L’union très rapide entre la République fédérale allemande et la République démocratique allemande après la chute du Mur de Berlin est toujours présentée comme un événement naturel et positif pour l’ensemble des Allemands. Vladimiro Giacché montre qu’il n’en est rien.

Il n’y a pas de fatalité. Un événement historique ouvre toujours plusieurs perspectives et tel fut le cas lorsque, le 9 novembre 1989, les gardes-frontières est-allemands ouvrirent les barrières sous la pression de la foule. On dit que la chute du Mur est l’acte premier de la « réunification » mais ce mot n’est pas adéquat car la réunion des deux Allemagnes pouvait se faire autrement.

Nous avions oublié l’appel Pour notre pays : publié le 28 novembre et revêtu de 1 200 000 signatures, ce texte lu à la radio par l’écrivain Christa Wolf affirme la nécessité de préserver l’indépendance de la République démocratique allemande pour « développer une alternative socialiste à la RFA » face aux conditions dictées par l’Ouest qui amèneraient « une braderie de nos valeurs matérielles et morales » et « tôt ou tard l’incorporation de la RDA à la RFA ».

Le chancelier Kohl semble aller dans ce sens. Le 28 novembre, il propose au Bundestag d’établir un programme en vue d’une confédération de deux Etats, placée hors des blocs militaires. Ce programme est approuvé par Gorbatchev le 30 janvier 1990 mais le processus se transforme et s’accélère : le 7 février, le dirigeant soviétique accepte l’entrée de l’Allemagne unifiée dans l’OTAN et, le même jour, Helmut Kohl lance le projet d’union monétaire. En peu de temps, les Allemands de l’Est constateront que toutes les craintes exprimées dans l’appel Pour notre pays étaient justifiées. En s’appuyant sur des documents allemands, Vladimiro Giacché (1) démontre que la « réunification » fut en réalité une annexion (anschluss) dont les Allemands de l’Est et l’Union européenne supportent encore les conséquences.
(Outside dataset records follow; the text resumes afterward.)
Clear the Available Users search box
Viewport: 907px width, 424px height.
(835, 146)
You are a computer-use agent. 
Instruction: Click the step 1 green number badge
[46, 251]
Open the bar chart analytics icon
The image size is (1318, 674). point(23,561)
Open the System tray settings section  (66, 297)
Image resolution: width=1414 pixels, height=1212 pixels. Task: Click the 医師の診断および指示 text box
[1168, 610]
Le gouvernement ouest-allemand a donné de la « réunification » une image romanesque de retrouvailles et s’est crédité d’une formidable générosité à l’égard des malheureuses victimes de l’Est. C’est faux. L’union monétaire allemande n’a pas été décidée en réponse, magnanime, au flux des émigrés de l’Est : c’est au contraire l’entrée en vigueur de l’union monétaire qui intensifie le flux migratoire. La « réunification » n’a pas été réalisée en urgence pour sauver la RDA de la banqueroute : son endettement était supportable, il n’y avait aucun risque d’insolvabilité et, malgré de lourds handicaps, son appareil productif permettait d’assurer 50% du revenu national par les exportations. Les économistes est-allemands qui demandaient une phase d’adaptation de trois à quatre ans ne furent pas écoutés : la « réunification » fut une opération politique menée par Bonn avec le concours des partis politiques ouest-allemands qui s’implantèrent à l’Est et remportèrent les élections du 18 mars 1990. Le nouveau parlement vota le 18 mai le Traité sur l’union monétaire, économique et sociale et adopta un taux de change ravageur : 1 mark de l’Est pour 1 mark de l’Ouest. « De but en blanc, écrit Vladimiro Giacché, les entreprises de la RDA perdirent toute possibilité d’être compétitives avec celles de l’Ouest et leurs produits sortirent immédiatement du marché. »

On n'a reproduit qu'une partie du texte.